▶ **TEXT**
Vet ethics: Painlessly killing versus herbivorising predators

Some philosophers interested in animal ethics have lately been turning their attention to the problem of wild animal suffering. Most of us would agree that we have duties to prevent or limit suffering in animals under our care. But do we have similar duties to animals in the wild? 

This is a controversial idea. Yet some philosophers think it deserves greater consideration. After all, suffering is, in itself, bad. It would seem callous to simply ignore it. And nature is, unfortunately, rife with suffering. 

In significant part, this is due to predators. Predators cause both severe physical pain and significant distress and anxiety to their prey. As one philosopher writes:

Bears and wolves will sometimes start eating an animal who is still alive and conscious. Hyenas disembowel their living prey. Pythons squeeze their prey to death. Orcas will chase mother whales with calves until the mother collapses from exhaustion, so that she can no longer protect her calf, whose tongue they like to eat. Chimpanzees tear live monkeys and bushbabies apart. Crocodiles dismember their prey while rotating them underwater in a death roll.

The philosopher Ben Bramble considers some ways we might reduce this suffering. He asks whether it might be right to (a) genetically engineer predators so that they can live on plant foods (i.e., to “herbivorise” predators); or (b) painlessly kill predators to spare their prey the severe suffering.

Bramble argues that painlessly killing predators might be morally preferable to genetically herbivorsing them.  At first sight, Bramble’s ideas may appear too extreme—even to those who think suffering is a deeply unfortunate fact of nature. However, Bramble produces some arguments to back them up. 

Bramble does acknowledge that intervening in these ways could have large negative effects. For example, without predators, there may be explosions in prey populations and damage to ecosystems. 

On the other hand, this is an empirical question and must be approached on a case-by-case basis. For example, if a particular kind of predator was already in relatively low numbers (e.g., tigers), and the ecosystems had somewhat adapted, then removing such predation might not significantly damage those ecosystems.

▶ **GOAL OF THE EXERCISE**
In the vet ethics text, give the passage starting at "Bramble does acknowledge" and ending at "damage to ecosystems." again, substituting "surges" for "explosions".

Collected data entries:
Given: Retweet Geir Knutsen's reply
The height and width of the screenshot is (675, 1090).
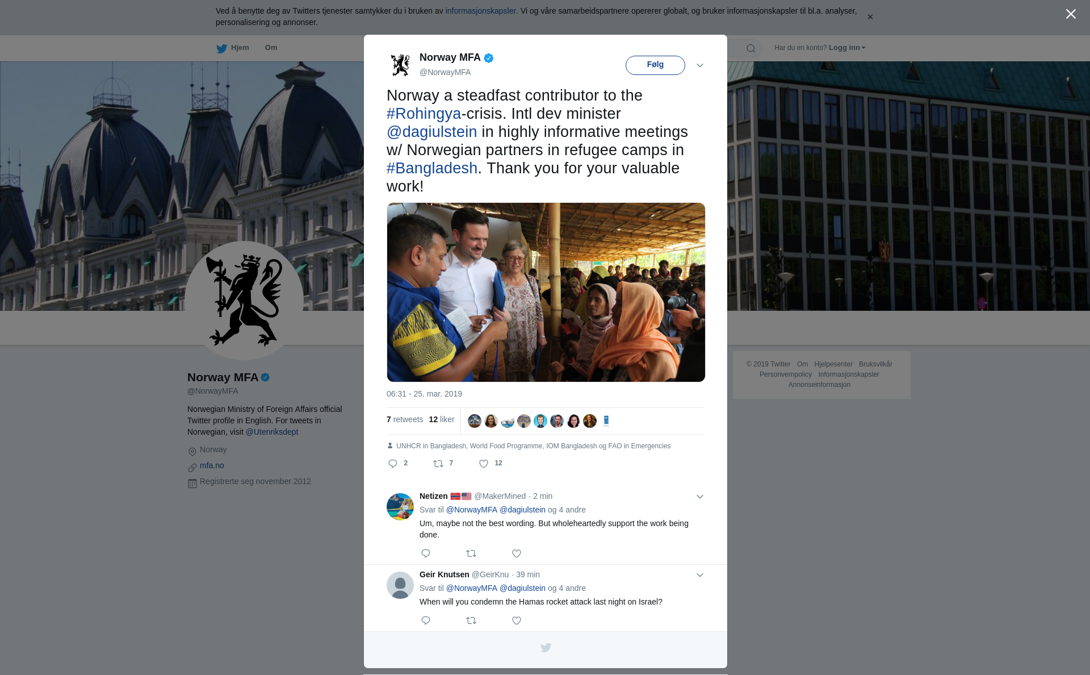Looking at the screenshot, I should pos(471,620).
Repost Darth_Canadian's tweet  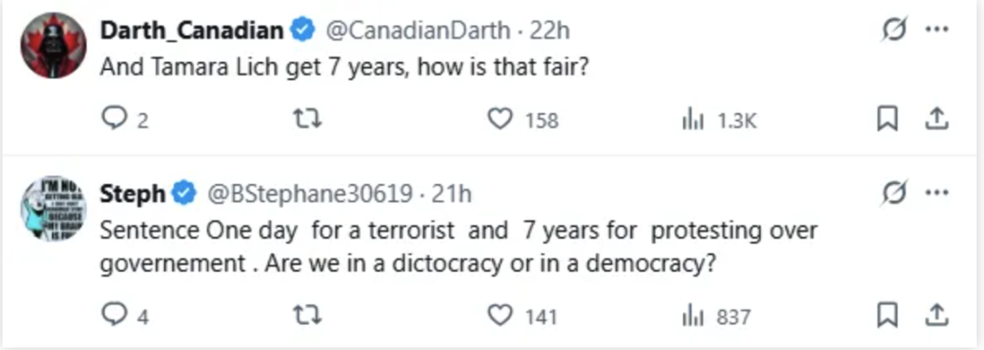(308, 118)
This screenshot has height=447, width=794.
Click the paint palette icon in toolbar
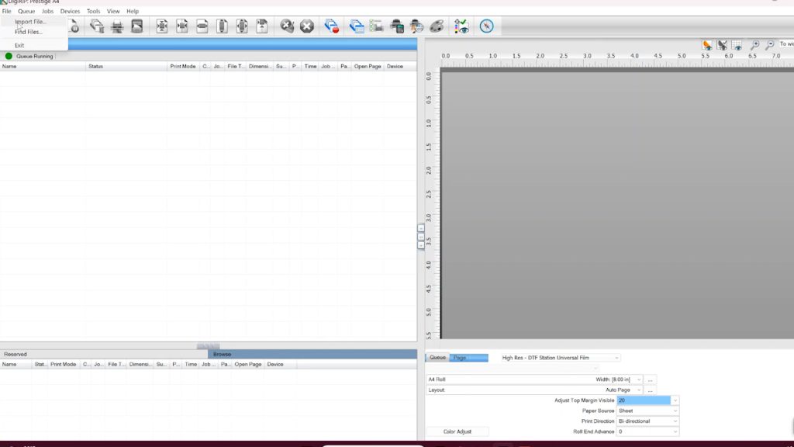pyautogui.click(x=437, y=26)
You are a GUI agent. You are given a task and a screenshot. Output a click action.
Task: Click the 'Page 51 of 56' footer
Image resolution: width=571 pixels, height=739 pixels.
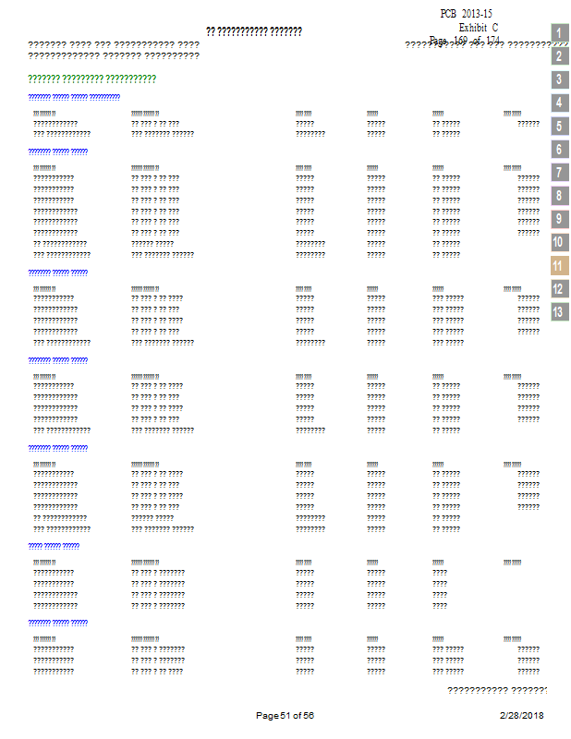pos(285,716)
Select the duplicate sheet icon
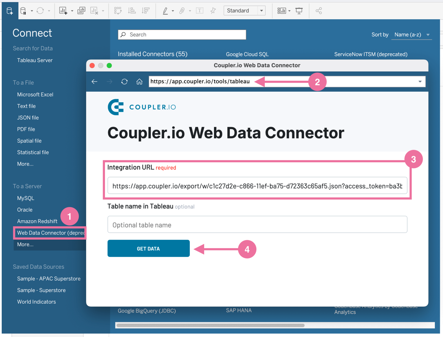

▶ **YOUR SOLUTION**
Bramble does acknowledge that intervening in these ways could have large negative effects. For example, without predators, there may be surges in prey populations and damage to ecosystems.